Questa informazione è circolata su blogspot attraverso internet sostenendo che da gennaio 2020 ad aprile 2021 solo 152 persone sono realmente morte di Covid-19 - invece delle 17.000 persone, che sono i numeri confermati dalla Direzione Generale della Sanità (DGS). Questo significherebbe che gli altri casi sarebbero di persone che, pur essendo risultate positive al Covid-19, potrebbero essere morte per qualsiasi altra ragione.

Tuttavia, questo è completamente fuori contesto. Dopo aver letto tutta la sentenza del tribunale di Lisbona(https://andre-dias.net/wp-content/uploads/Fwd-Sentenca.pdf), e averla analizzata molto attentamente, abbiamo scoperto che ci sono dei punti mancanti che fanno la differenza.

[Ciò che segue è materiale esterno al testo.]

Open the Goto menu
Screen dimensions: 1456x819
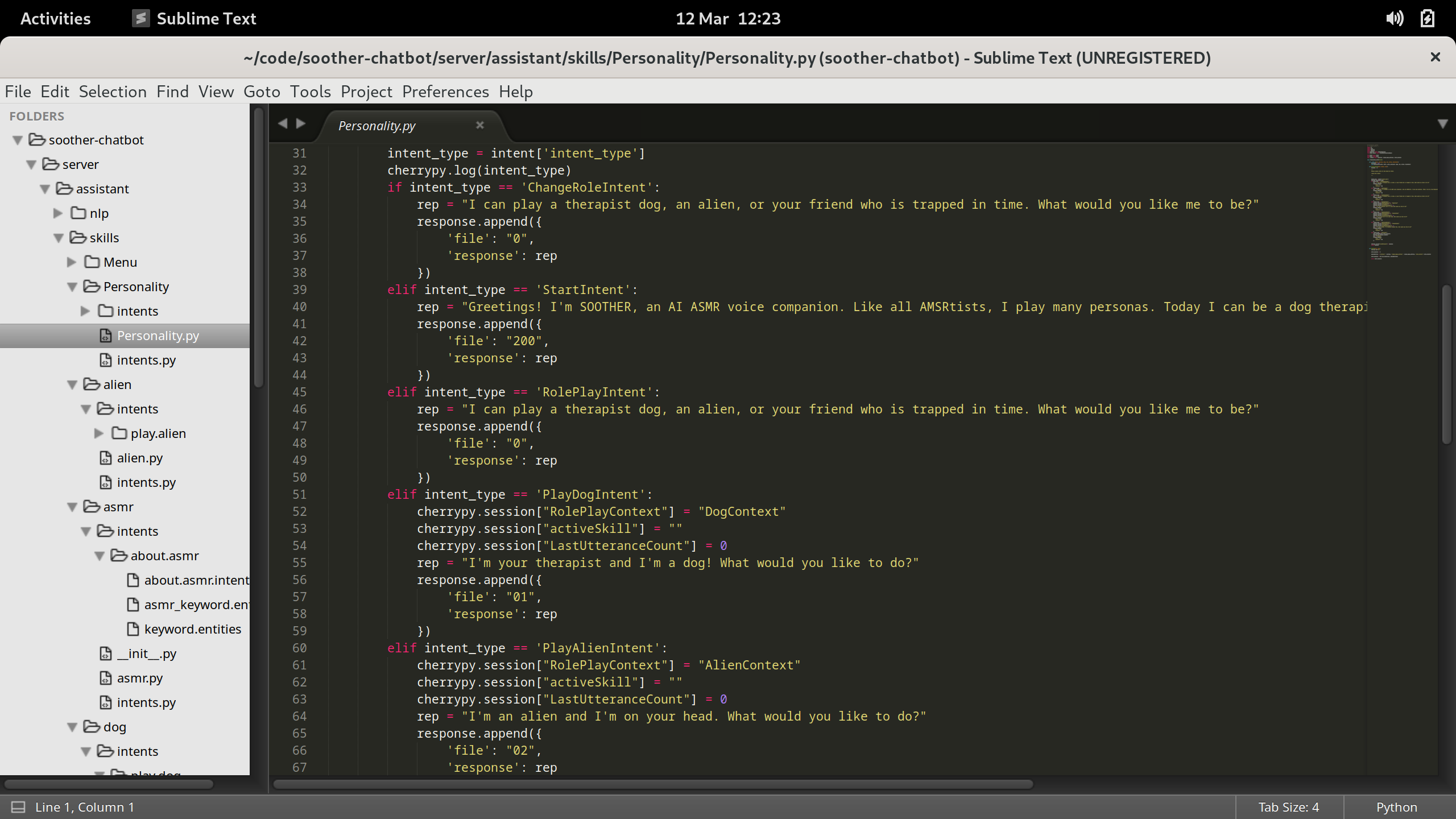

Il numero di 152 morti di Covid-19, presentato nella sentenza, non è falso, ma si basa su una premessa sbagliata - che tutti i certificati di morte siano emessi da medici che lavorano per l'ufficio del Procuratore (MP), perché è di questi certificati di morte emessi da medici che lavorano nel MP che la sentenza scrive. Tuttavia, questi medici non sono gli unici autorizzati ad emettere certificati di morte.

Al contrario, normalmente, in caso di morte, il paziente di solito era già seguito da un medico ed è questo stesso professionista che emette il certificato di morte. Il MP viene chiamato solo quando c'è qualcosa che indica una morte causata da un atto criminale.

Se la persona muore in casa, il medico, che stava seguendo il paziente, viene chiamato per andare in quella casa ed emettere il certificato di morte sul posto. D'altra parte, se qualcuno muore in ospedale, i medici dell'ospedale stesso emettono quel certificato. In entrambi i casi, i medici normali non hanno bisogno dei medici del pubblico ministero per compiere la loro missione.

Nella maggior parte dei casi, la morte ha una causa naturale ed è il risultato di una malattia diagnosticata che evolve o peggiora, di antecedenti patologici identificati. In questi casi, l'intervento del MP è molto raro, il che spiega il basso numero di certificati di morte emessi dal MP relativi al Covid-19.

Pertanto, non sembra strano che in un universo di 17.000 decessi per Covid-19, solo 152 siano stati certificati dai medici del MP, poiché apparentemente le persone erano già seguite e nulla indicava la possibilità di una morte dovuta a un reato che giustifica l'intervento del MP.

La norma del Tribunale Amministrativo di Lisbona, da cui proviene questa informazione, è partita da una controversia dovuta al diritto di accesso all'informazione amministrativa.